• Stored data:
=-=-=-=-=

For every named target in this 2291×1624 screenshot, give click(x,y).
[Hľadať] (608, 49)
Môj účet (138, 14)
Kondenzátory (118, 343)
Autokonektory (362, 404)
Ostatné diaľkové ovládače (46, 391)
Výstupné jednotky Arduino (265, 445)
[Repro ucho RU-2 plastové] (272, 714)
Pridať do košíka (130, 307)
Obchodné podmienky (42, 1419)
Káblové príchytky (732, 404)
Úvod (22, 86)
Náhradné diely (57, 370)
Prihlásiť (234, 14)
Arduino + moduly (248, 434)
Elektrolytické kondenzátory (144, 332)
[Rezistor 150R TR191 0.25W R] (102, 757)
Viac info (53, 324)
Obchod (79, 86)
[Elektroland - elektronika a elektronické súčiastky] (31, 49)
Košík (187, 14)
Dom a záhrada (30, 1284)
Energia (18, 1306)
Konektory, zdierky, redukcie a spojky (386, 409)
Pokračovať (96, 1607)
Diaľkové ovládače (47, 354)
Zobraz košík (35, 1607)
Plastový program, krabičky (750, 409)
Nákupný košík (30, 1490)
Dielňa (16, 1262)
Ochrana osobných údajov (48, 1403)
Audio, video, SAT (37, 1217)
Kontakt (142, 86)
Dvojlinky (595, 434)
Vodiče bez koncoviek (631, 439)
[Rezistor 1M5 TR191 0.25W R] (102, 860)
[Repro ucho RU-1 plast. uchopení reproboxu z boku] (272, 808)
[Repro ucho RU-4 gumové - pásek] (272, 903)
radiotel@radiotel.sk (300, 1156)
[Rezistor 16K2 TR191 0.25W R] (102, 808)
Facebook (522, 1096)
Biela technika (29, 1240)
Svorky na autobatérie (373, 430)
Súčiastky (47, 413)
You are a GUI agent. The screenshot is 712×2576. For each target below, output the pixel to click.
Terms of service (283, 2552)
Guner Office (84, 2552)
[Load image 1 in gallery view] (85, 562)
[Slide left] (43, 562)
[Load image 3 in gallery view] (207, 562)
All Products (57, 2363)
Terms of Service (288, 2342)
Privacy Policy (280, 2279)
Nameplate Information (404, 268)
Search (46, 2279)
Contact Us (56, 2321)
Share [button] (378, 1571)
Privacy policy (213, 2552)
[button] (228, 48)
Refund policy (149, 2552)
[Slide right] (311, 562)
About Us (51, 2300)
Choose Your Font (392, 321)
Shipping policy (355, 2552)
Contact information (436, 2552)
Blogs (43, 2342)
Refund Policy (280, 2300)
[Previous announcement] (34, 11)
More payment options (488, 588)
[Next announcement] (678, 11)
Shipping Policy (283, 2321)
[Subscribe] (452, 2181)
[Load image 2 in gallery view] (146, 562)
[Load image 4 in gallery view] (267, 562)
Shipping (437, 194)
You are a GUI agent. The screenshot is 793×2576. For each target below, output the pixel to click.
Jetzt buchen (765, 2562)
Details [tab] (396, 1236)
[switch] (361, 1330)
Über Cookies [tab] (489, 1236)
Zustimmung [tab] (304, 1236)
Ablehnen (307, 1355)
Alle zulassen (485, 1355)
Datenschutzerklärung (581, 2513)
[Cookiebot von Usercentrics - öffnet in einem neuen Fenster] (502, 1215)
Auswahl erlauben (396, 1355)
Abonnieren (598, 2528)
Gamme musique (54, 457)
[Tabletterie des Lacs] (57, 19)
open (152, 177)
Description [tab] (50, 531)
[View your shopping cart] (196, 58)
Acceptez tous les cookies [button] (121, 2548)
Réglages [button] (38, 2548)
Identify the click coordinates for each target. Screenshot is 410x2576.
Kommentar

=-=-=-=-=

Keeping every character as it is, restate the lines above that run from the line with "[Subscribe] (452, 2181)" through the line with "Über Cookies [tab] (489, 1236)", both included, and nothing else.

[Subscribe] (452, 2181)
[Load image 2 in gallery view] (146, 562)
[Load image 4 in gallery view] (267, 562)
Shipping (437, 194)
You are a GUI agent. The screenshot is 793×2576. For each target below, output the pixel to click.
Jetzt buchen (765, 2562)
Details [tab] (396, 1236)
[switch] (361, 1330)
Über Cookies [tab] (489, 1236)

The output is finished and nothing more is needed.